■ Exercise prompt
Exactly as they stand, give the records below again, with no images.
------------------------------------
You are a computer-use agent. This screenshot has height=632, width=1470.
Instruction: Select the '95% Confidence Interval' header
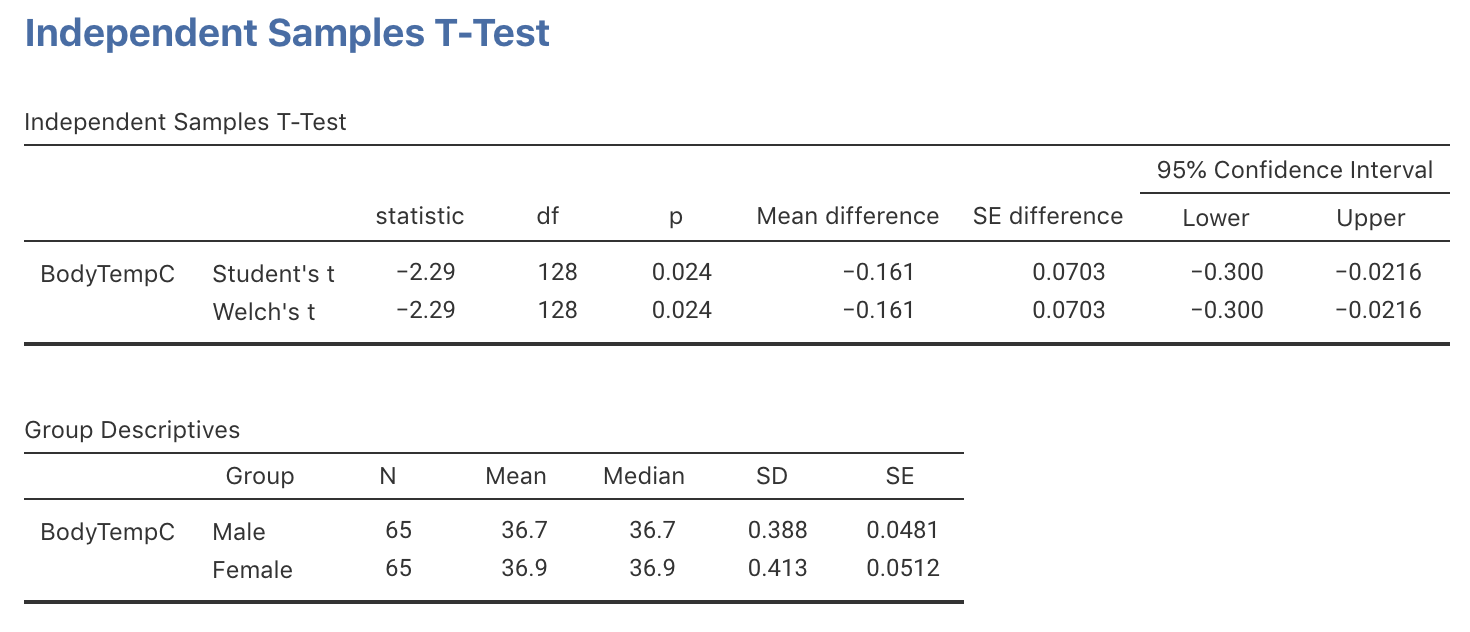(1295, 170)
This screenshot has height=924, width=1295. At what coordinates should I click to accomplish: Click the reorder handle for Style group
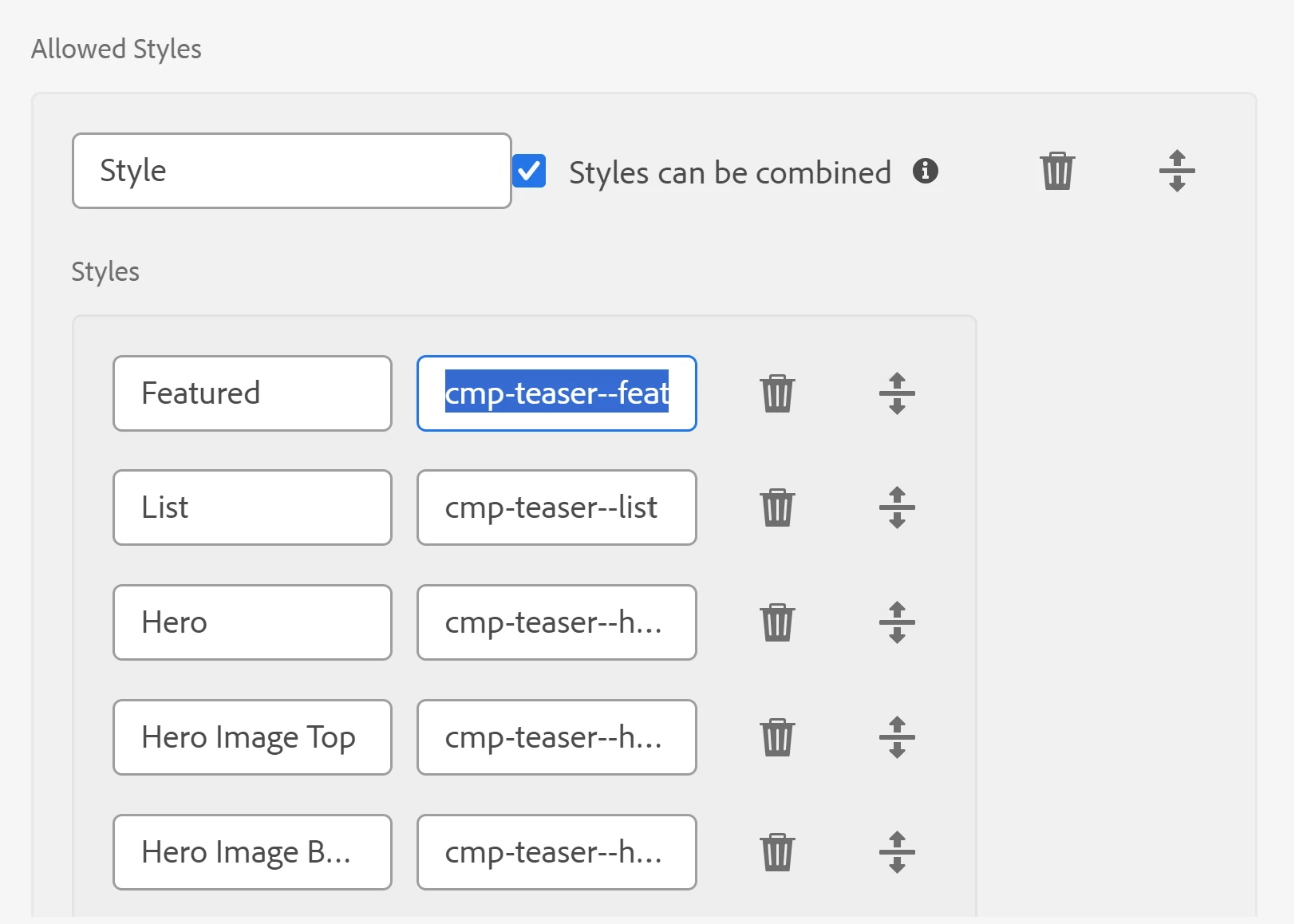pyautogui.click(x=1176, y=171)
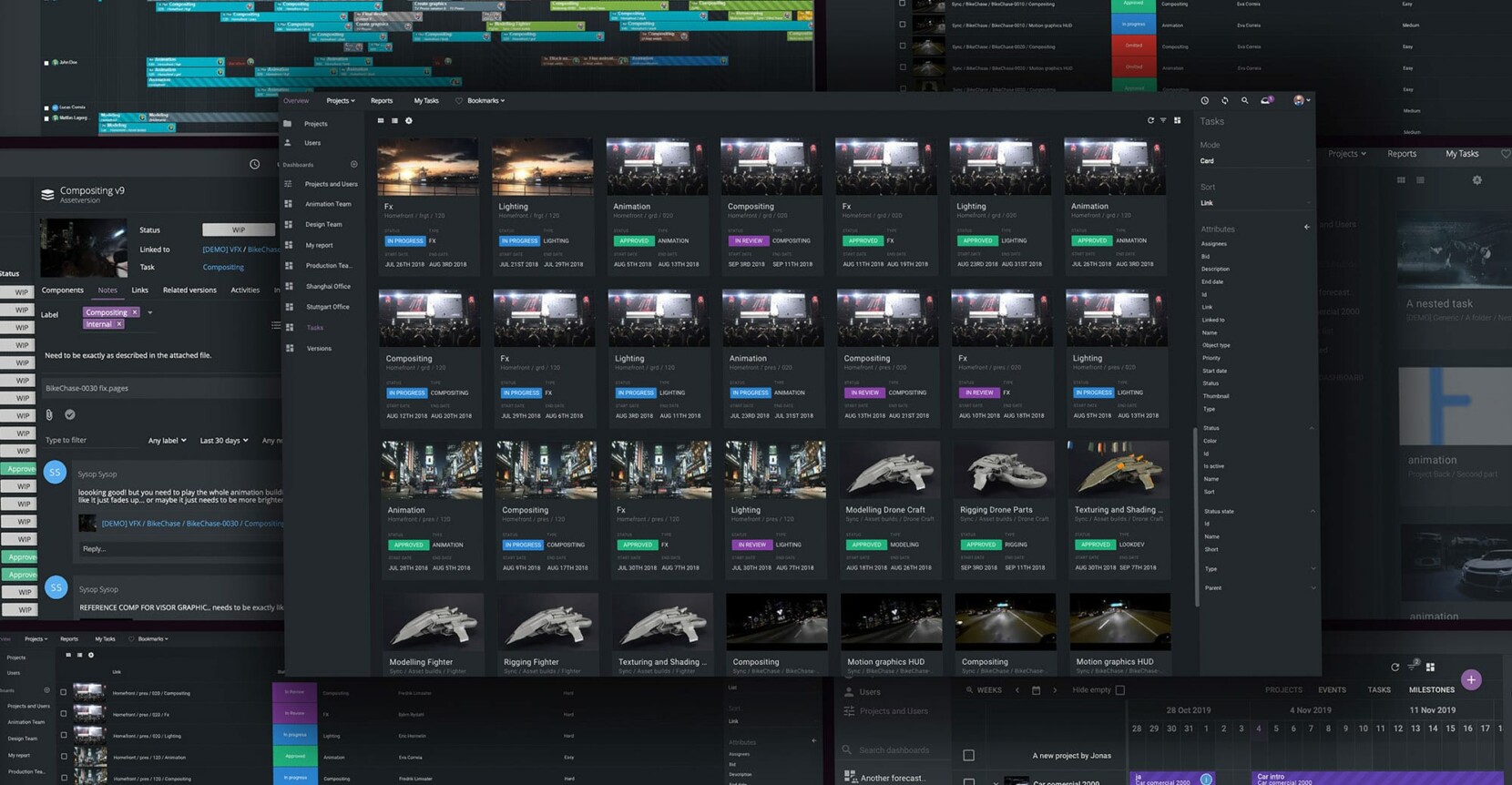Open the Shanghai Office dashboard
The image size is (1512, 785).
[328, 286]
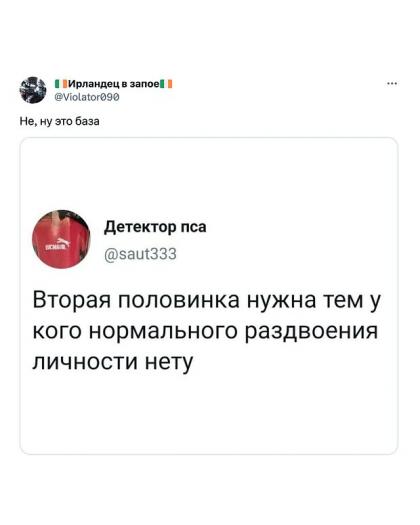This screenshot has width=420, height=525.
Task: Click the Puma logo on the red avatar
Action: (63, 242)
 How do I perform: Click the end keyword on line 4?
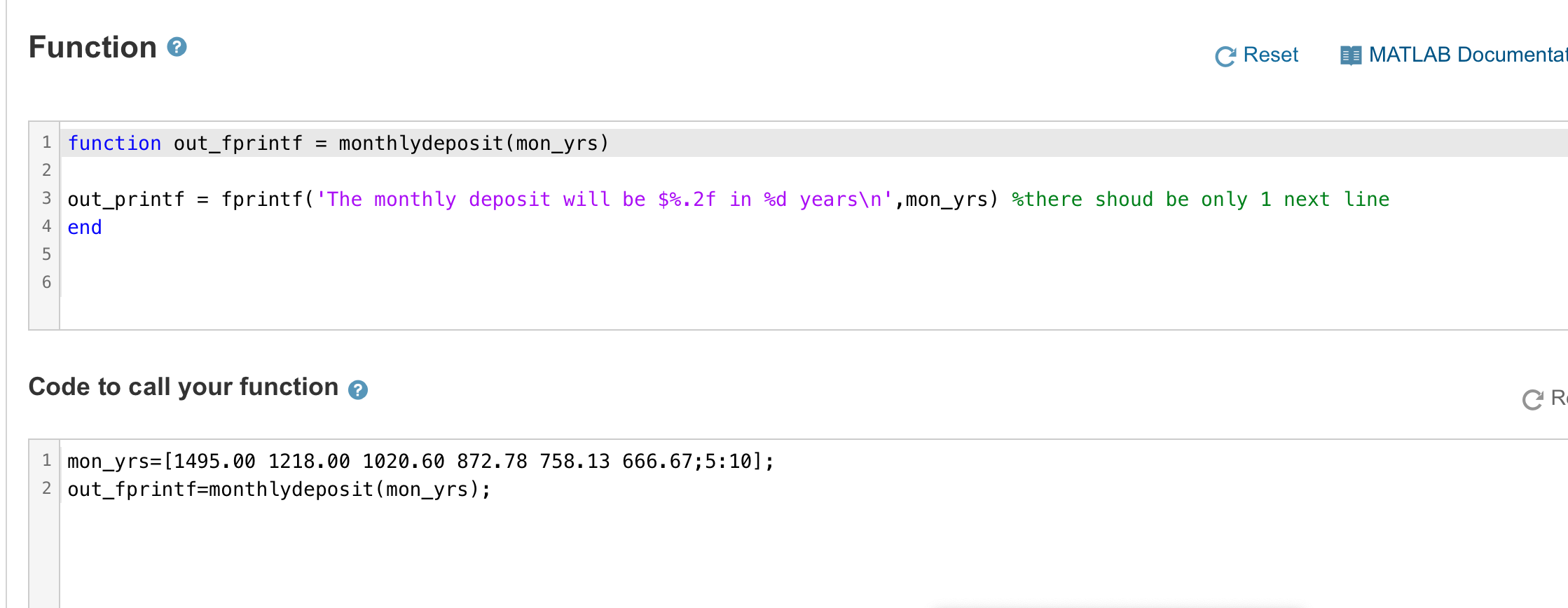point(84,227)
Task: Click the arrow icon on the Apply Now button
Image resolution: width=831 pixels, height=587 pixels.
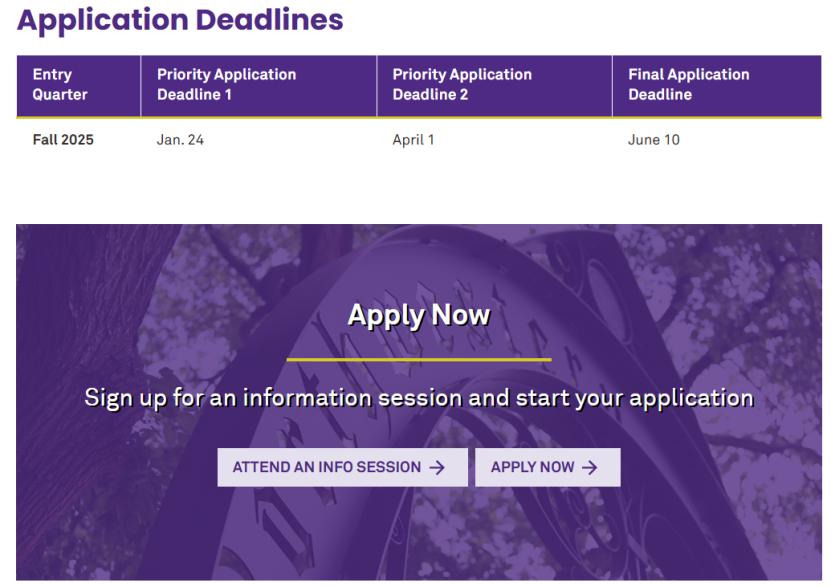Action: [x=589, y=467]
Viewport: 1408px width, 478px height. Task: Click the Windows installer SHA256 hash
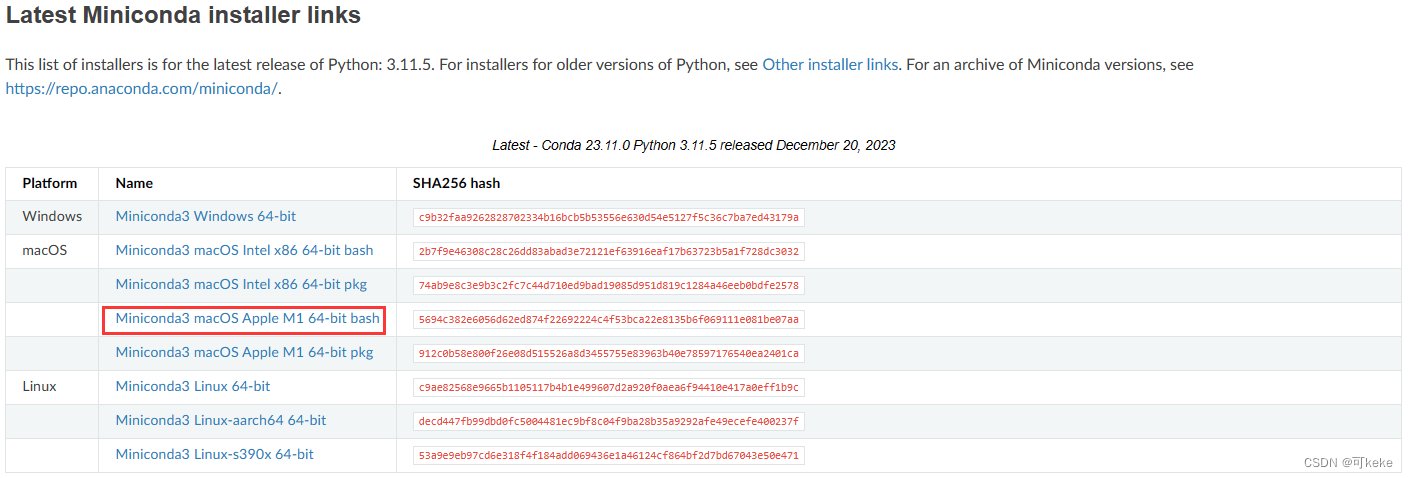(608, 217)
------------------------------------
■ Task answer
You are a computer-use agent. This screenshot has height=632, width=1470.
Instruction: Select the '95% Confidence Interval' header
(1295, 170)
This screenshot has height=924, width=1295. At what coordinates should I click to accomplish: Click the reorder handle for Style group
pyautogui.click(x=1176, y=171)
Open the Shanghai Office dashboard
The image size is (1512, 785).
[328, 286]
This screenshot has width=420, height=525.
Task: Click the Puma logo on the red avatar
Action: (63, 242)
 How do I perform: Click the end keyword on line 4?
point(84,227)
Task: Click the arrow icon on the Apply Now button
Image resolution: width=831 pixels, height=587 pixels.
Action: [x=589, y=467]
Viewport: 1408px width, 478px height. Task: Click the Windows installer SHA256 hash
(608, 217)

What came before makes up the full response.